This is my first batch so I'm wondering if I am worrying over nothing or if I need to take action. I brewed an all extract IPA kit from Williams Brewing. I feel I was very careful with sanitation and pitched a liquid yeast pack just below 80 degrees. I used an ice bath and was able to get the wort to that temp in just shy of an hour. I am using a bucket and it appears that all the seals are good. I did start the yeast packet and let it swell, but I did not have time to brew until close to three days after the pack was fully swollen. I am getting very tiny bubbles in my airlock, but nothing that appears to really be moving and definitely not "vigorous" fermentation. Do I need to pitch more yeast or should I wait it out?
Given the fact that your yeast packet was activated and then left for 3 days, it's likely the yeast just went dormant again after consuming the nutrients in the packet (which caused all that swelling), which would account for a lag time in fermentation.
Wyeast's FAQs address a similar possible issue - pitching a yeast packet without activating it. Their answer is that the yeast is still perfectly viable, but to expect a possible lag time in fermentation.
As others have said, just be patient and have faith.
Welcome new brewer, you have asked every first time brewers favorite question.
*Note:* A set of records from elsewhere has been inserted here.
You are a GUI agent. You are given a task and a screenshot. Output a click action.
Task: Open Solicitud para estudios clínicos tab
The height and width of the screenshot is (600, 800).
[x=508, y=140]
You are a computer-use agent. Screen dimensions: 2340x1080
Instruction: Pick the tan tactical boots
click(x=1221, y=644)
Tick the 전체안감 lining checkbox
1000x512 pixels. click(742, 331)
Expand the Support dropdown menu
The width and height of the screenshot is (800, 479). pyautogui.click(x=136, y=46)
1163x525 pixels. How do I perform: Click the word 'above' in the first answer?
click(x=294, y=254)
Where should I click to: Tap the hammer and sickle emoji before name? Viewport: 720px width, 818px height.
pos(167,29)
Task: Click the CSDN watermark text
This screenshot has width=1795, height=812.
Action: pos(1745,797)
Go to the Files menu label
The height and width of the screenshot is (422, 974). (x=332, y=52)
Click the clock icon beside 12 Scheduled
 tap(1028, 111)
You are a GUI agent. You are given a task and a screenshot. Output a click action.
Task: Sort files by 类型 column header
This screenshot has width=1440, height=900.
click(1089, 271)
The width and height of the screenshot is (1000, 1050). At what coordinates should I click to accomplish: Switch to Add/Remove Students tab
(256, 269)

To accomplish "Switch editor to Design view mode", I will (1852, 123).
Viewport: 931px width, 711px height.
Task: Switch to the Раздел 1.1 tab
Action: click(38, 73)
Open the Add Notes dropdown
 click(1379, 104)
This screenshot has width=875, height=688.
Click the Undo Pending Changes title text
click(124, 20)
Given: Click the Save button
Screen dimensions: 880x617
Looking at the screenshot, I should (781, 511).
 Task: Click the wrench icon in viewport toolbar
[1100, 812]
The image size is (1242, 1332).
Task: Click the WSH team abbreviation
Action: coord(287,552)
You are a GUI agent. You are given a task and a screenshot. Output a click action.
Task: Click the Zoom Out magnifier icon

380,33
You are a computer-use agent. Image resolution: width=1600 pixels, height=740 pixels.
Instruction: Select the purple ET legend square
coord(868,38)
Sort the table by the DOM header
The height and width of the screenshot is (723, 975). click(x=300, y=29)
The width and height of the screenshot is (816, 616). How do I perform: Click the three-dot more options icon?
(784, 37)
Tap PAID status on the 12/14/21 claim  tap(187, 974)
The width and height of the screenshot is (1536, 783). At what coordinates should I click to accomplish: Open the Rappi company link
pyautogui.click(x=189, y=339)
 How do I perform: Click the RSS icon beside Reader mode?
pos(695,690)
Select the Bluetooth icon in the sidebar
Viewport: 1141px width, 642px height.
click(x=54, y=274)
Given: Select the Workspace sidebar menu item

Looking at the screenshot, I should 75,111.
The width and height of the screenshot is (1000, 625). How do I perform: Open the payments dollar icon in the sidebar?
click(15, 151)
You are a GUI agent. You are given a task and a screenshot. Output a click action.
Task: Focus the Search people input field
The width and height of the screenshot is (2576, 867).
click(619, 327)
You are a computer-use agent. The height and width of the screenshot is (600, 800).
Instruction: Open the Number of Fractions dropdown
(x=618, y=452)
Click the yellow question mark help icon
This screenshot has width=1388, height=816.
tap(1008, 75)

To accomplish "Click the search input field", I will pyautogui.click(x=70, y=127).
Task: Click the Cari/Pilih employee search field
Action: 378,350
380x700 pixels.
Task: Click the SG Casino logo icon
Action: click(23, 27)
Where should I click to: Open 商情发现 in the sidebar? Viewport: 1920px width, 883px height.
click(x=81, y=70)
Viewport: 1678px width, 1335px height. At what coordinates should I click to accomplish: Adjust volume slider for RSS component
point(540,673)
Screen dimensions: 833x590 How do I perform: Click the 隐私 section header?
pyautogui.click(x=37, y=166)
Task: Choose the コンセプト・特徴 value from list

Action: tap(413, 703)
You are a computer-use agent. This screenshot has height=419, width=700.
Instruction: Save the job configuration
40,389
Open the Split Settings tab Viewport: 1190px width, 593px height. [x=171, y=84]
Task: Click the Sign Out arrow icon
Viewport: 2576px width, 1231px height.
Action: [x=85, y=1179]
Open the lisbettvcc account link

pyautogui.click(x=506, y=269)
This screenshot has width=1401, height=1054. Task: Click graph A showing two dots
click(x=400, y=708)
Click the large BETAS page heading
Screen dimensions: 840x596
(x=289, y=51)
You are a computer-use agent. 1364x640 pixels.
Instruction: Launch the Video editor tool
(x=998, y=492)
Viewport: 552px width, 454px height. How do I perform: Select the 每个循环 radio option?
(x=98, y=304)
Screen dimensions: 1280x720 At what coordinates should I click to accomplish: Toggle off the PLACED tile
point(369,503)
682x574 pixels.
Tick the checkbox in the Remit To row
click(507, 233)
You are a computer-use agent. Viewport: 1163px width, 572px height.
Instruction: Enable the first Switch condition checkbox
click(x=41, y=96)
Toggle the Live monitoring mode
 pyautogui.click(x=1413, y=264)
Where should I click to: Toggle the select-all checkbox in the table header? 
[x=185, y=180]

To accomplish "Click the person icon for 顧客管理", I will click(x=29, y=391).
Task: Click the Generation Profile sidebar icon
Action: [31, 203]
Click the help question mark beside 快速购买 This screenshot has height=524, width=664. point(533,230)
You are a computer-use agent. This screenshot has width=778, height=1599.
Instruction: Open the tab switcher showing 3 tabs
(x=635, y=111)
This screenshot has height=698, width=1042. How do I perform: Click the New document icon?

I would say just relax, you probably did nothing wrong, airlock bubbles are not a good sign of fermentation. But worrying during your first brew is part of the experience. If you don't have a hydrometer yet get one and measure the gravity is about a week. Google a bit for your brew's expected Final Gravity reading and see if you are coming close.
I don't think you have anything to worry about yet.
If you can see inside your bucket or carboy (without opening) you can see if the krausen has formed yet, and how thick it is. The krausen looks like this:
When it starts, it will just be a faint ring, then the entire surface is covered, and then it gets thicker.
Only when krausen has formed is fermentation really underway at it's most vigorous.
The quantities liquid yeast provided by the major manufacturers results in a slight underpitching, so there can be some lag time there. Also, 64F is on the cooler side, so things will proceed at a more moderate pace. (You'll also get cleaner tasting beer.) With all that considered, 36 hours is still quite early.
Just wait it out - I'm sure you'll see it pick up in a day or so.